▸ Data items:
################

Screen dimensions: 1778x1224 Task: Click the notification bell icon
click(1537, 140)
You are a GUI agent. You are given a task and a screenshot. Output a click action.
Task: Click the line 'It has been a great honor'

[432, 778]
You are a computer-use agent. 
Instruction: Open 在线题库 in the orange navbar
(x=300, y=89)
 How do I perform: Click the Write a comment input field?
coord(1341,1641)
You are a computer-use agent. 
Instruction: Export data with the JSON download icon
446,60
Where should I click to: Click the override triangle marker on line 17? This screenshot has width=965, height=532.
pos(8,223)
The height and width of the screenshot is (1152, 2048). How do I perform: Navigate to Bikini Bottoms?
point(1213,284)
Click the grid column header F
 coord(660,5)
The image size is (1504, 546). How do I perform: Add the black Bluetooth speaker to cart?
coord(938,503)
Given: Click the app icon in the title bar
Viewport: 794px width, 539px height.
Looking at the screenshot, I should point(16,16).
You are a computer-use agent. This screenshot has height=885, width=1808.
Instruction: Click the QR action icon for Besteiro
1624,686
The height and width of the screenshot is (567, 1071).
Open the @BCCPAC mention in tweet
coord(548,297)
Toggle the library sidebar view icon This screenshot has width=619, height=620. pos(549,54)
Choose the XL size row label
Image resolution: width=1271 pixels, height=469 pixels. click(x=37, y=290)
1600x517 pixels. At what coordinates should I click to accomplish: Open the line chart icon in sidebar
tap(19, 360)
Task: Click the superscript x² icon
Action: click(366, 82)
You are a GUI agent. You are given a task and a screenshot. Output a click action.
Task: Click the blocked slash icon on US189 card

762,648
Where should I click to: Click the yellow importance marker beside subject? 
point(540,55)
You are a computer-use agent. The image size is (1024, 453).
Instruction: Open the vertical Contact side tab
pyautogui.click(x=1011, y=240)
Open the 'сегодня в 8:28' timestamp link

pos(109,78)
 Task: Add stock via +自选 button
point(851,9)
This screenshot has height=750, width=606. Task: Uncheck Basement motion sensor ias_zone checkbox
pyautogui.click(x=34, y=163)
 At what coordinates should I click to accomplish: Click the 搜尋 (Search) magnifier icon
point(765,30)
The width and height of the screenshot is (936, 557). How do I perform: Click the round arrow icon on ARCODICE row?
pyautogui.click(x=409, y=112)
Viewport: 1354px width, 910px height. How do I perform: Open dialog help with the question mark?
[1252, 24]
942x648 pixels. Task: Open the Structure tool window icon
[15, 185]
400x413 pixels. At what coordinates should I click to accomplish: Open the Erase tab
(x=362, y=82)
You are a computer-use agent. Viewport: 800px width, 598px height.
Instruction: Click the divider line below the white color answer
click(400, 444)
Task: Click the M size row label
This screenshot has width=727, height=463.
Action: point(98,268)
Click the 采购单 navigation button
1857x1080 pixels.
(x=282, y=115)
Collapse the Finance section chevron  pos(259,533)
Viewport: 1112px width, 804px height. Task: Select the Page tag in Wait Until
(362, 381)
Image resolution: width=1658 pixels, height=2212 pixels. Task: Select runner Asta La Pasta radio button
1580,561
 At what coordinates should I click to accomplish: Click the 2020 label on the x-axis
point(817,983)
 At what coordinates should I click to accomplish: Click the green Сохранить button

################

▸ WHAT YOU WILL DO:
Please output every line of the entries above as a JSON list of strings, one string per line, skipping blank lines.

▸ RESULT FOR THIS TASK:
[
  "Screen dimensions: 1778x1224 Task: Click the notification bell icon",
  "click(1537, 140)",
  "You are a GUI agent. You are given a task and a screenshot. Output a click action.",
  "Task: Click the line 'It has been a great honor'",
  "[432, 778]",
  "You are a computer-use agent. ",
  "Instruction: Open 在线题库 in the orange navbar",
  "(x=300, y=89)",
  " How do I perform: Click the Write a comment input field?",
  "coord(1341,1641)",
  "You are a computer-use agent. ",
  "Instruction: Export data with the JSON download icon",
  "446,60",
  "Where should I click to: Click the override triangle marker on line 17? This screenshot has width=965, height=532.",
  "pos(8,223)",
  "The height and width of the screenshot is (1152, 2048). How do I perform: Navigate to Bikini Bottoms?",
  "point(1213,284)",
  "Click the grid column header F",
  " coord(660,5)",
  "The image size is (1504, 546). How do I perform: Add the black Bluetooth speaker to cart?",
  "coord(938,503)",
  "Given: Click the app icon in the title bar",
  "Viewport: 794px width, 539px height.",
  "Looking at the screenshot, I should point(16,16).",
  "You are a computer-use agent. This screenshot has height=885, width=1808.",
  "Instruction: Click the QR action icon for Besteiro",
  "1624,686",
  "The height and width of the screenshot is (567, 1071).",
  "Open the @BCCPAC mention in tweet",
  "coord(548,297)",
  "Toggle the library sidebar view icon This screenshot has width=619, height=620. pos(549,54)",
  "Choose the XL size row label",
  "Image resolution: width=1271 pixels, height=469 pixels. click(x=37, y=290)",
  "1600x517 pixels. At what coordinates should I click to accomplish: Open the line chart icon in sidebar",
  "tap(19, 360)",
  "Task: Click the superscript x² icon",
  "Action: click(366, 82)",
  "You are a GUI agent. You are given a task and a screenshot. Output a click action.",
  "Task: Click the blocked slash icon on US189 card",
  "762,648",
  "Where should I click to: Click the yellow importance marker beside subject? ",
  "point(540,55)",
  "You are a computer-use agent. The image size is (1024, 453).",
  "Instruction: Open the vertical Contact side tab",
  "pyautogui.click(x=1011, y=240)",
  "Open the 'сегодня в 8:28' timestamp link",
  "pos(109,78)",
  " Task: Add stock via +自选 button",
  "point(851,9)",
  "This screenshot has height=750, width=606. Task: Uncheck Basement motion sensor ias_zone checkbox",
  "pyautogui.click(x=34, y=163)",
  " At what coordinates should I click to accomplish: Click the 搜尋 (Search) magnifier icon",
  "point(765,30)",
  "The width and height of the screenshot is (936, 557). How do I perform: Click the round arrow icon on ARCODICE row?",
  "pyautogui.click(x=409, y=112)",
  "Viewport: 1354px width, 910px height. How do I perform: Open dialog help with the question mark?",
  "[1252, 24]",
  "942x648 pixels. Task: Open the Structure tool window icon",
  "[15, 185]",
  "400x413 pixels. At what coordinates should I click to accomplish: Open the Erase tab",
  "(x=362, y=82)",
  "You are a computer-use agent. Viewport: 800px width, 598px height.",
  "Instruction: Click the divider line below the white color answer",
  "click(400, 444)",
  "Task: Click the M size row label",
  "This screenshot has width=727, height=463.",
  "Action: point(98,268)",
  "Click the 采购单 navigation button",
  "1857x1080 pixels.",
  "(x=282, y=115)",
  "Collapse the Finance section chevron  pos(259,533)",
  "Viewport: 1112px width, 804px height. Task: Select the Page tag in Wait Until",
  "(362, 381)",
  "Image resolution: width=1658 pixels, height=2212 pixels. Task: Select runner Asta La Pasta radio button",
  "1580,561",
  " At what coordinates should I click to accomplish: Click the 2020 label on the x-axis",
  "point(817,983)",
  " At what coordinates should I click to accomplish: Click the green Сохранить button"
]